Adversarial Attacks on Image Classification Models: Analysis and Defense

TL;DR

This paper analyzes the impact of the FGSM adversarial attack on CNN image classifiers and proposes a defense mechanism based on modified defensive distillation to improve robustness.

Contribution

It provides a detailed analysis of FGSM attack effects on popular CNN architectures and introduces a novel defense strategy using modified defensive distillation.

Findings

FGSM significantly reduces classification accuracy of CNNs

The proposed defense improves robustness against FGSM attacks

Extensive validation confirms effectiveness of the defense mechanism

Abstract

The notion of adversarial attacks on image classification models based on convolutional neural networks (CNN) is introduced in this work. To classify images, deep learning models called CNNs are frequently used. However, when the networks are subject to adversarial attacks, extremely potent and previously trained CNN models that perform quite effectively on image datasets for image classification tasks may perform poorly. In this work, one well-known adversarial attack known as the fast gradient sign method (FGSM) is explored and its adverse effects on the performances of image classification models are examined.
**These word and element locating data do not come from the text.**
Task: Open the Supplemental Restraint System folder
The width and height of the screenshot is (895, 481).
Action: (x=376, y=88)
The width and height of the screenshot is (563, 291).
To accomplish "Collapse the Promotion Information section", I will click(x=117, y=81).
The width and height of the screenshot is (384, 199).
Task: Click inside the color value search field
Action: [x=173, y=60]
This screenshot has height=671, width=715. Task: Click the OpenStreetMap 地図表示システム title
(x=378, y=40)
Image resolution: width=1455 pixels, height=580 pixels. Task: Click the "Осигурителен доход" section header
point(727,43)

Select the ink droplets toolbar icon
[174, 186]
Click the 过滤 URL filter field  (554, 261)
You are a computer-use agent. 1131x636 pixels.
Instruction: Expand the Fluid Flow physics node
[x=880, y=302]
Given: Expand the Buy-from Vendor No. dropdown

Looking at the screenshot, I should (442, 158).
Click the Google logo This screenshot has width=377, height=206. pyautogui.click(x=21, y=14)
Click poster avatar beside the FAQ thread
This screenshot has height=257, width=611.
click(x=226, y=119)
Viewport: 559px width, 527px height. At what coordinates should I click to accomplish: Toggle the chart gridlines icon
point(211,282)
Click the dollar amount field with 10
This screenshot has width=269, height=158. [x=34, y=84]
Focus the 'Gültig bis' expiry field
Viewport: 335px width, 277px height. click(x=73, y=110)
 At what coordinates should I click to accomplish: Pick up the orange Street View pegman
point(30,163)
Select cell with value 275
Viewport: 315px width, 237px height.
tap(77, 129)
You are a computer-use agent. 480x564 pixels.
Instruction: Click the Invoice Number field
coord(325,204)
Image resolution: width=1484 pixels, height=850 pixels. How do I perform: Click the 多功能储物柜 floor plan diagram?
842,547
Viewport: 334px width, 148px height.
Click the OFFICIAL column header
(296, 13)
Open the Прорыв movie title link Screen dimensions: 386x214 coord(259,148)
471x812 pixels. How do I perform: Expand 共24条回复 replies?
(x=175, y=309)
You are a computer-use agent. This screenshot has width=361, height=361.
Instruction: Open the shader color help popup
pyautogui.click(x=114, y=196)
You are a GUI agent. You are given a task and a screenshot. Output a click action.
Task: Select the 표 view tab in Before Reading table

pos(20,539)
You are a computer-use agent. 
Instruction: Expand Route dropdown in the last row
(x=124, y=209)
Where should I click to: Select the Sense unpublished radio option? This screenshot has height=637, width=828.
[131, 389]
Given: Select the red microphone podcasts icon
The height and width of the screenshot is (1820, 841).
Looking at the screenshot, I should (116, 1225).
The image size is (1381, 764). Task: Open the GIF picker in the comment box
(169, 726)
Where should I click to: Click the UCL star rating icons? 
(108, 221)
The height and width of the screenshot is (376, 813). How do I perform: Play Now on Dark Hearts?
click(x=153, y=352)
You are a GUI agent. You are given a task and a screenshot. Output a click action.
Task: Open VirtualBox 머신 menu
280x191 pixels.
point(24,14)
The FGSM attack is simulated on three pre-trained image classifier CNN architectures, ResNet-101, AlexNet, and RegNetY 400MF using randomly chosen images from the ImageNet dataset. The classification accuracies of the models are computed in the absence and presence of the attack to demonstrate the detrimental effect of the attack on the performances of the classifiers. Finally, a mechanism is proposed to defend against the FGSM attack based on a modified defensive distillation-based approach. Extensive results are presented for the validation of the proposed scheme.